Starting at the line that contains "This screenshot has height=393, width=515.", write out every line through the end of the records below exactly as it appears, and leave out all pictures.

Stored data entries:
• • • • • • •

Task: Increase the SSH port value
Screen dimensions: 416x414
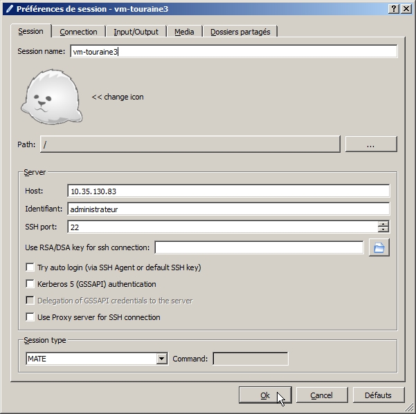Action: [383, 223]
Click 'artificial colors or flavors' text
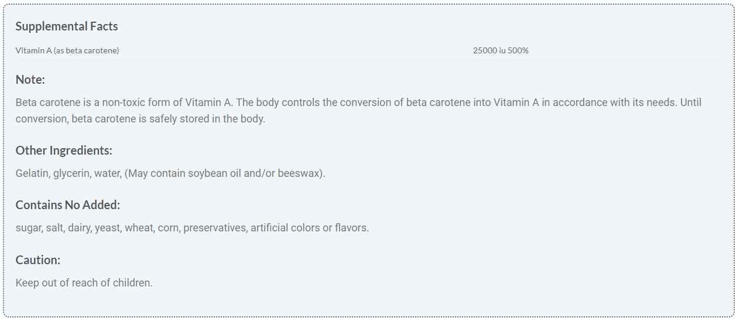The width and height of the screenshot is (736, 321). pos(310,228)
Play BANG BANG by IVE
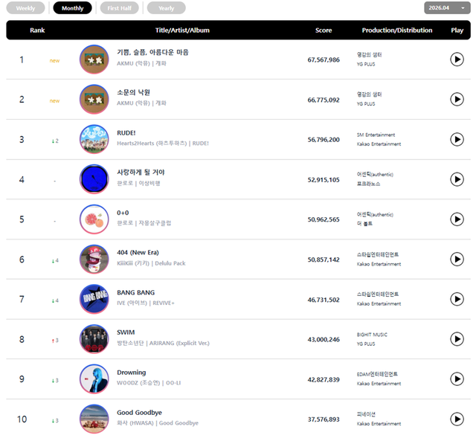 click(457, 299)
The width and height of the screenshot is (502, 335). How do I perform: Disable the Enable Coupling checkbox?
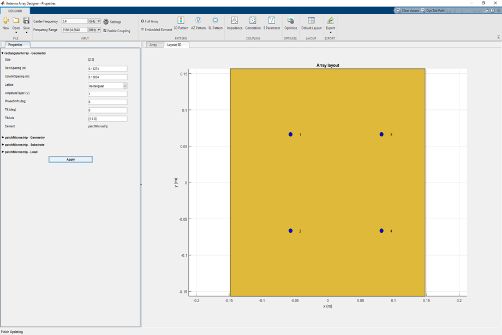click(x=105, y=31)
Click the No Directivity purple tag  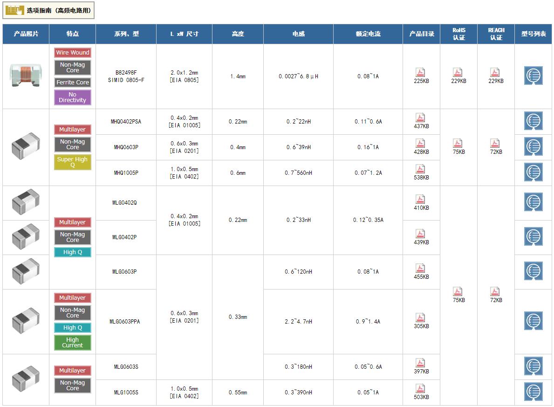pos(72,97)
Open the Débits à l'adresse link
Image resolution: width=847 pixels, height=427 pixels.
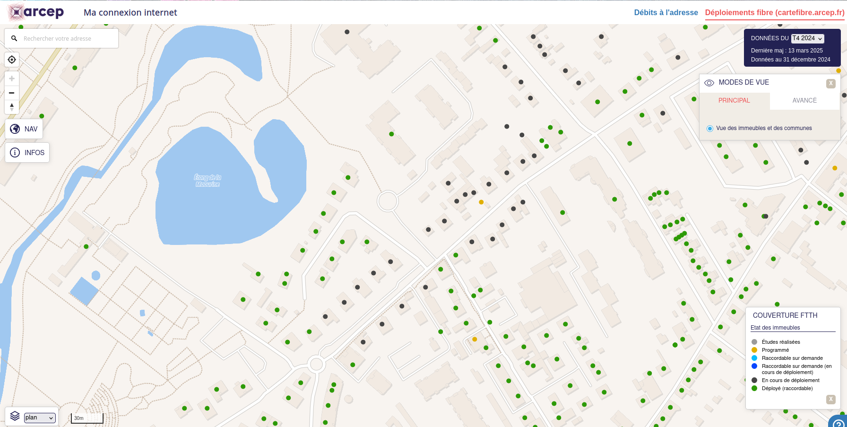(666, 13)
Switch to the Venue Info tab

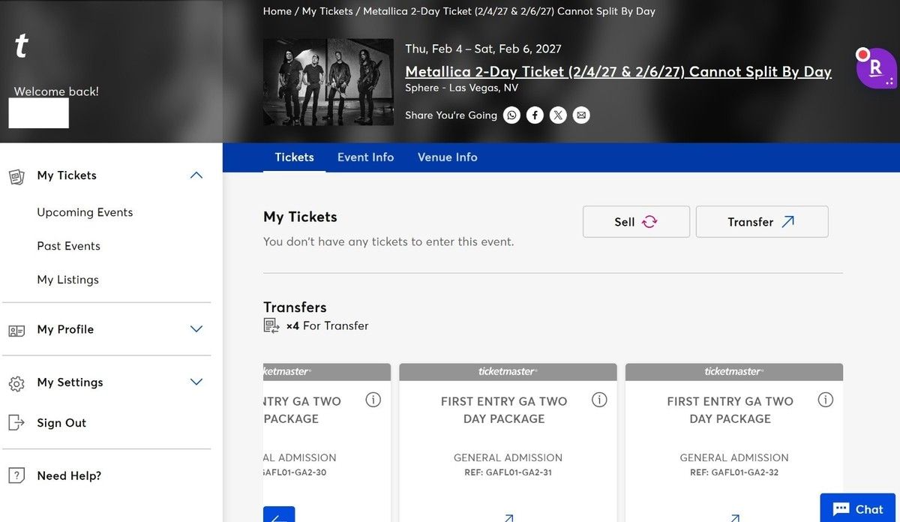pyautogui.click(x=447, y=158)
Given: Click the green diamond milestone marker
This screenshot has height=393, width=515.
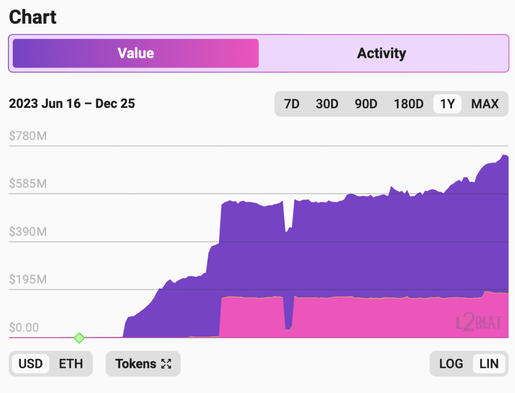Looking at the screenshot, I should click(x=79, y=338).
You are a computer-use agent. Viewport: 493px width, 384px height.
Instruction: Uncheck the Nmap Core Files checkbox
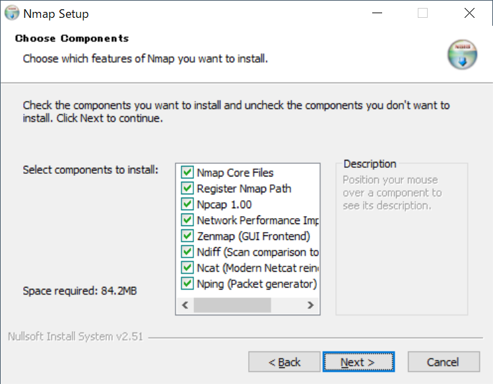187,173
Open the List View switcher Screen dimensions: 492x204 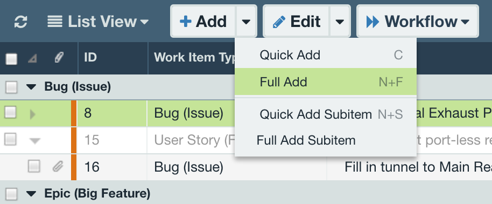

• • • • • • •

• _Response to this exercise_
This screenshot has height=393, width=515.
Looking at the screenshot, I should click(x=79, y=338).
You are a computer-use agent. Viewport: 493px width, 384px height.
Instruction: Uncheck the Nmap Core Files checkbox
187,173
Open the List View switcher Screen dimensions: 492x204 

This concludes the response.